• Login
Community
  • Login

move everything on a line after the occurrance of a string to a fixed column

Scheduled Pinned Locked Moved General Discussion
7 Posts 4 Posters 619 Views
Loading More Posts
  • Oldest to Newest
  • Newest to Oldest
  • Most Votes
Reply
  • Reply as topic
Log in to reply
This topic has been deleted. Only users with topic management privileges can see it.
  • A
    Anthony Bouttell
    last edited by Anthony Bouttell Jun 10, 2020, 8:25 PM Jun 10, 2020, 8:24 PM

    Hi, I have no doubt this has been asked before, but I cant find the question…
    I have a file, ( 4000+ entries )

     QUALIFIEDMORTGAGECODE QUALIFIED MORTGAGE CODE
     PURCHASEPRICE PURCHASE PRICE
     PROPERTYVALUEAMOUNT PROPERTY VALUE AMOUNT
     PROPERTYTYPE PROPERTY TYPE
    

    In which I want everything after the first space to start in column 32, using spaces, not tabs

     QUALIFIEDMORTGAGECODE            QUALIFIED MORTGAGE CODE
     PURCHASEPRICE                    PURCHASE PRICE
     PROPERTYVALUEAMOUNT              PROPERTY VALUE AMOUNT
     PROPERTYTYPE                     PROPERTY TYPE
    

    What regex expression should I using to achieve this goal?

    P A 2 Replies Last reply Jun 10, 2020, 8:42 PM Reply Quote 0
    • P
      PeterJones @Anthony Bouttell
      last edited by Jun 10, 2020, 8:42 PM

      @Anthony-Bouttell,

      Personally(*), I would accomplish this task in two steps: first, make sure everything has at least 32 spaces after the first word; second, reduce those so that there are only 32 characters in the left section.

      1. make sure everything has at least 32 spaces after the first word

        • FIND = (?-s)^(.*?)\x20
        • REPLACE = ${1}\x20\x20\x20\x20\x20\x20\x20\x20\x20\x20\x20\x20\x20\x20\x20\x20\x20\x20\x20\x20\x20\x20\x20\x20\x20\x20\x20\x20\x20\x20\x20\x20 (that’s 32 of the \x20 character to encode a space
        • Search Mode = regular expression
      2. reduce those so that there are only 32 characters in the left section

        • FIND = (?-s)^(.{32})\x20*
        • REPLACE = ${1}
        • Search Mode = regular expression

      Based on your definition of “start in column 32”, I may be off by 1-2 chars in where the final placement is; change the {32} by +/- 1-2 if it’s note quite right; you might also want a few extra \x20 in the first replacement

      I gave that caveat because I would call your example text having the second word start in column 34:

      123456789x123456789x123456789x123456789x
      QUALIFIEDMORTGAGECODE            QUALIFIED MORTGAGE CODE
      PURCHASEPRICE                    PURCHASE PRICE
      PROPERTYVALUEAMOUNT              PROPERTY VALUE AMOUNT
      PROPERTYTYPE                     PROPERTY TYPE
      

      If that space at the beginning was real, then we might need to tweak that first expression to ignore a space in the first column.

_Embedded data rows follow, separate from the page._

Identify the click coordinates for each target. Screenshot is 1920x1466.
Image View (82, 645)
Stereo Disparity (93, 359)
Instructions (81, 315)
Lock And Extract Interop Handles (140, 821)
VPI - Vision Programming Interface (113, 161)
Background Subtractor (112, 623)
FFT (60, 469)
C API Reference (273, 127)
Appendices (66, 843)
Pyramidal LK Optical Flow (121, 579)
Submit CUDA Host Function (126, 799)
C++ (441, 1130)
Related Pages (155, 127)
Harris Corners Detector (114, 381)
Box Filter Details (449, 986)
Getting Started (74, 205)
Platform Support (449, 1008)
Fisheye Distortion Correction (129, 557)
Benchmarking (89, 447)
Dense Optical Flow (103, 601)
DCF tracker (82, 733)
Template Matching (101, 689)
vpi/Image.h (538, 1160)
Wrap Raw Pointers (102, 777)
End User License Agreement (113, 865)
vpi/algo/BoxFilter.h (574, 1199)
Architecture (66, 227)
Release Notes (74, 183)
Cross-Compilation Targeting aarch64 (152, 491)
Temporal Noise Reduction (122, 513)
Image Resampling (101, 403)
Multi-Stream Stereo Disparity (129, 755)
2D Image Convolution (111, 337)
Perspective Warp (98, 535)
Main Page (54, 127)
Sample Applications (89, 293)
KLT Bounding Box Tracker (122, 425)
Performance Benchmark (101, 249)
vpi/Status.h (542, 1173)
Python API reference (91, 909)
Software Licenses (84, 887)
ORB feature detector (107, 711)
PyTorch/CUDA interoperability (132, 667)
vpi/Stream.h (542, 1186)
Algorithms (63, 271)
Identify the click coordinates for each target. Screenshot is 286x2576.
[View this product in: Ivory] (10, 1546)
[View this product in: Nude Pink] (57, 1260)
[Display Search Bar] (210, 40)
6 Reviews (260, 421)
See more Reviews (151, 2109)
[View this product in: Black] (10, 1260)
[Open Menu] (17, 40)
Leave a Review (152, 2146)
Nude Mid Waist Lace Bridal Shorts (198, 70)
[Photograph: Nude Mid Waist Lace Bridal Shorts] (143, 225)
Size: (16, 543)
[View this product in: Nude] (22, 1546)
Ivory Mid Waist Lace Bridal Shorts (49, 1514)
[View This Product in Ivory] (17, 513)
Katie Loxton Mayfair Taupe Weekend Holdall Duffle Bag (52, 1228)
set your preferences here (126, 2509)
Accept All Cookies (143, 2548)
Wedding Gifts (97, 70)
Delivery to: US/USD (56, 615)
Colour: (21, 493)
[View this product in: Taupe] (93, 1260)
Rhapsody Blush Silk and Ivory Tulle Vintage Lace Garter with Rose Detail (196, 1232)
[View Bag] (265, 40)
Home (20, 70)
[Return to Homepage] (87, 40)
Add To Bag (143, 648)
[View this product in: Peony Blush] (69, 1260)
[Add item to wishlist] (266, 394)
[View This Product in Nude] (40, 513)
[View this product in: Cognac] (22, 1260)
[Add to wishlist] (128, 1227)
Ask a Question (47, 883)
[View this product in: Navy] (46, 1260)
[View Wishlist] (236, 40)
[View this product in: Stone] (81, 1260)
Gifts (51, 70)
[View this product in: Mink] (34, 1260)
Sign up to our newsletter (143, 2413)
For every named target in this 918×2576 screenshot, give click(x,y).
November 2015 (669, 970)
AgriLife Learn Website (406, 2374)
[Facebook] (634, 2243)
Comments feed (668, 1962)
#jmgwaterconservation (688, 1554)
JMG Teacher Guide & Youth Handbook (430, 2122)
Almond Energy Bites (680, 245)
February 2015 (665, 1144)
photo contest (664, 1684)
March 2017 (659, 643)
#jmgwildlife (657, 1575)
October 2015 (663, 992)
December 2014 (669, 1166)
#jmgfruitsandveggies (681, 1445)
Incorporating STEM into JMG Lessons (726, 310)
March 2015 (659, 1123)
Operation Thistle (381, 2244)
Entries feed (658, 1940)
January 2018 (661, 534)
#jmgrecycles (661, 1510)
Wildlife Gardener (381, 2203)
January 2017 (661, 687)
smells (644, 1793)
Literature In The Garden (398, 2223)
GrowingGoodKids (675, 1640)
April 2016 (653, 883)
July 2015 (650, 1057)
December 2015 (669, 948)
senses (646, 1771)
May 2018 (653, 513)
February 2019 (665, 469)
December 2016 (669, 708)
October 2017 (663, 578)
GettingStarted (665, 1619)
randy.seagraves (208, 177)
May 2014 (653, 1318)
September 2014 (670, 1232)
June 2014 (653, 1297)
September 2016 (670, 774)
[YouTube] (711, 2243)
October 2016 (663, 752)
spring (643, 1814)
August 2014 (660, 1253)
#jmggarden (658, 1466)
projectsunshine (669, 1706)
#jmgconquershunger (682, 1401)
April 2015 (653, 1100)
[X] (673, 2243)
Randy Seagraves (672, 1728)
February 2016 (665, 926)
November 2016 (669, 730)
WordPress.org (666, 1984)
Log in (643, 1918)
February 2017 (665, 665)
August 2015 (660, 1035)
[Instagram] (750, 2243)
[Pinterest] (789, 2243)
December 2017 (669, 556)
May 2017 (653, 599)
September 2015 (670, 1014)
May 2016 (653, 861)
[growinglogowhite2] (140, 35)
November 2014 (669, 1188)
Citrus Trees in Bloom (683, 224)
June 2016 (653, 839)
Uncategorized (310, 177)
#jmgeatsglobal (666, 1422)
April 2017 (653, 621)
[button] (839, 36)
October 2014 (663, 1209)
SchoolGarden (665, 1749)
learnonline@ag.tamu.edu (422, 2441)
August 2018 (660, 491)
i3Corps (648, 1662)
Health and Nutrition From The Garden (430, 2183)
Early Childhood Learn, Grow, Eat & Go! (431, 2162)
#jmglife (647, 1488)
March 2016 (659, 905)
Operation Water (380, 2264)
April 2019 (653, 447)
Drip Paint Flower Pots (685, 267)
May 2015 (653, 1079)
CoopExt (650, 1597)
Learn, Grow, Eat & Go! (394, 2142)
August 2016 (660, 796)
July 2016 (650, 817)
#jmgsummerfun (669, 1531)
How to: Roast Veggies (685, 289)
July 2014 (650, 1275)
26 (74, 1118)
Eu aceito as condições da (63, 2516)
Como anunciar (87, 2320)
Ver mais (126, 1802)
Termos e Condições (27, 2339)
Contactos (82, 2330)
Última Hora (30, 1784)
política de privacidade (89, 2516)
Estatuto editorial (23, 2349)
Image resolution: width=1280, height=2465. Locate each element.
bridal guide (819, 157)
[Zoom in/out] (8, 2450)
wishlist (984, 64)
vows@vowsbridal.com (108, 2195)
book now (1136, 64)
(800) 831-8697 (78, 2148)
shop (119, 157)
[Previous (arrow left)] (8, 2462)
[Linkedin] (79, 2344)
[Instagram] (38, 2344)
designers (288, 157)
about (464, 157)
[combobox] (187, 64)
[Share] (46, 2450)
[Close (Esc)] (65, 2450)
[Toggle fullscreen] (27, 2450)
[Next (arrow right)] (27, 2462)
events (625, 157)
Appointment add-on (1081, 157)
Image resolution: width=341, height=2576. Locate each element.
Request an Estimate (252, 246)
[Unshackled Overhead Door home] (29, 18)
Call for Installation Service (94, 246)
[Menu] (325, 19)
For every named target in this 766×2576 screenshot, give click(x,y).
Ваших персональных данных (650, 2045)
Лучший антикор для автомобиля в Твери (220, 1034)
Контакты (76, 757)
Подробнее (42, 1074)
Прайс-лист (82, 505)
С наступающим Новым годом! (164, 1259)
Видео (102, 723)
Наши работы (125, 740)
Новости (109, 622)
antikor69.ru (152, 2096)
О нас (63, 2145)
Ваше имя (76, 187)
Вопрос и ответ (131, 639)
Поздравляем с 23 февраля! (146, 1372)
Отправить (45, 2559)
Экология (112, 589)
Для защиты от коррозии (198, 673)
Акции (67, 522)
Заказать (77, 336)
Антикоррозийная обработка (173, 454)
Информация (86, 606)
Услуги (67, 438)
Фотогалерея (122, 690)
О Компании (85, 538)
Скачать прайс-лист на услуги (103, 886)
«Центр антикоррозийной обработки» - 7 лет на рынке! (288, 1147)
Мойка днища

      123456789x123456789x123456789x123456789x
       QUALIFIEDMORTGAGECODE            QUALIFIED MORTGAGE CODE
       PURCHASEPRICE                    PURCHASE PRICE
       PROPERTYVALUEAMOUNT              PROPERTY VALUE AMOUNT
       PROPERTYTYPE                     PROPERTY TYPE
      

      This should give you a starting point. If it doesn’t work, explain how it was wrong (including numerical rulers, if necessary)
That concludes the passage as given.